Oltre ai nomi già annunciati, in gara ci saranno anche Tosca con il brano Ho amato tutto (che si dice essere molto bello) e soprattutto Rita Pavone che canterà Niente (Resilienza 74) e tornerà in gara 48 anni dopo (dicesi 48) l'ultima apparizione all'Ariston in cerca di un piazzamento. Lei ieri sera ha detto che «era un brano molto bello». In effetti, Amici mai era molto azzeccato ed estremamente elegante ma forse in anticipo sui tempi e difatti non riuscì a entrare in finale.

Adesso non c'è più lo stesso regolamento ma Rita Pavone dovrà affrontare due competizioni. Da una parte quella canora, che partirà il 4 febbraio e finirà l'8 con la proclamazione del vincitore. Dall'altra quelle con le inevitabili polemiche politiche che senza dubbio la coinvolgeranno.

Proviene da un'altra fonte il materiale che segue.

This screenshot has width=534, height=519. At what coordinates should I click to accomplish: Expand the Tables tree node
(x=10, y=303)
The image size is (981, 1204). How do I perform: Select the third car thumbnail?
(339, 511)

Non a caso già ieri sera, poco dopo l'annuncio in diretta di Amadeus, qualcuno ha aperto la prevedibile frontiera del «sovranismo». «Parlare bene di Salvini allora paga», hanno scritto in molti senza forse sapere che Rita Pavone ha espresso le proprie idee ben prima che Salvini diventasse ministro e vicepremier.

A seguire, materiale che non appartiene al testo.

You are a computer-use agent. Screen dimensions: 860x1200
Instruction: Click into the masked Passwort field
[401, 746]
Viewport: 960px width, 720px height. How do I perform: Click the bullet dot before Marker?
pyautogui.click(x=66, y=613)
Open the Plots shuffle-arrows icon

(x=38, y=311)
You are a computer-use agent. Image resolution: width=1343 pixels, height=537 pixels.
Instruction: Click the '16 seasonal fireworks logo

In ogni caso, questo sarà uno dei leit motiv del Festival di Sanremo, una delle poche manifestazioni musicali del mondo che è (purtroppo) condizionata dai venti politici e dagli spifferi mediatici molto lontani dal mondo dello spettacolo.

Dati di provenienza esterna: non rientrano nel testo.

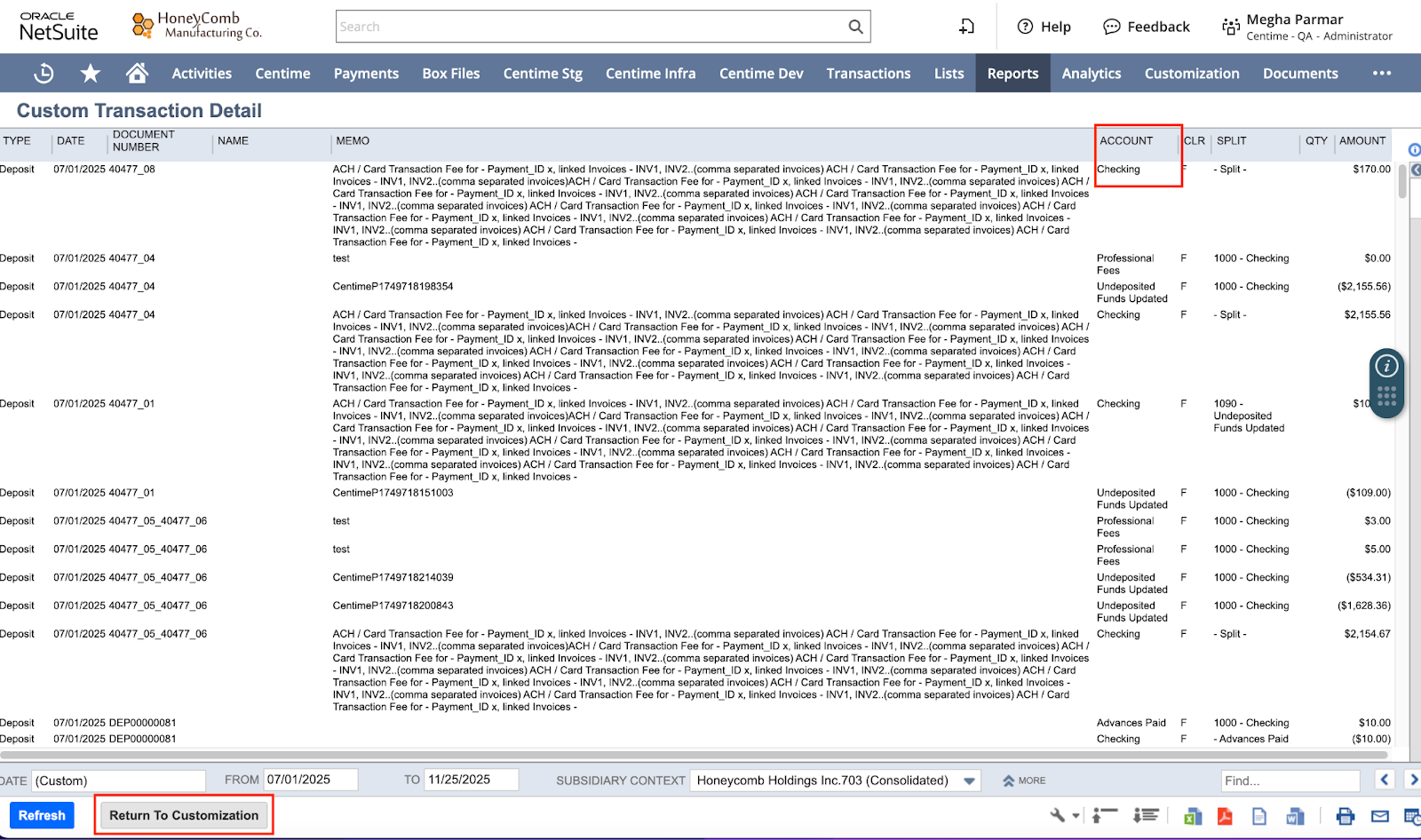This screenshot has height=840, width=1421.
Task: Export report as PDF
Action: [x=1225, y=816]
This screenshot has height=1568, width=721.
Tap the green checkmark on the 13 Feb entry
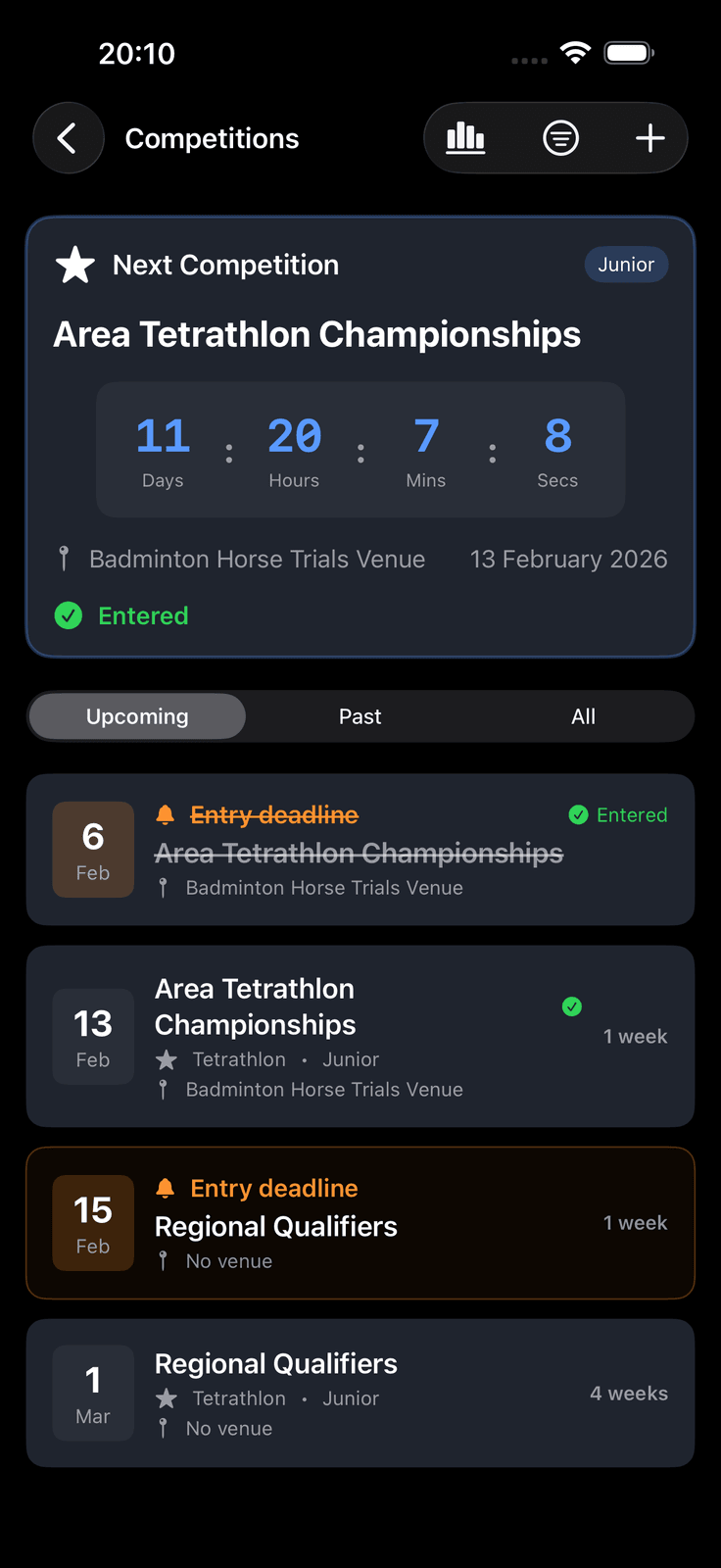571,1005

In ogni caso, il cast della settantesima edizione del Festival di Sanremo è finalmente completo, con tanto di artisti e titoli. Eccoli:

Achille Lauro (Me ne frego), Alberto Urso (Il sole a est) Bugo e Morgan (occhio a Morgan è ospite di Bugo, non viceversa, in Sincero), Anastasio con Rosso di rabbia, Diodato con Fai rumore, Marco Masini con Il confronto, Riki con Lo sappiamo entrambi, poi Elettra Lamborghini con Musica (e il resto scompare), Elodie (Andromeda), Francesco Gabbani (Viceversa), Enrico Nigiotti (Baciami adesso), Giordana Angi (Come mia madre), Irene Grandi (Finalmente io, firmata da Vasco Rossi), Junior Cally (No grazie), Le Vibrazioni (Dov'è), Levante (Tiki Bom Bom), Michele Zarrillo (Nell'estasi o nel fango), Paolo Jannacci (Voglio parlarti adesso), Piero Pelù (Gigante), Pinguini Tattici Nucleari (grande titolo: Ringo Starr), Raphael Gualazzi (Carioca) , Riki (Lo sappiamo entrambi) e Rancore con Eden. In sostanza, un cast che non fa una grinza. Sulla carta. Ora però bisogna ascoltare le canzoni.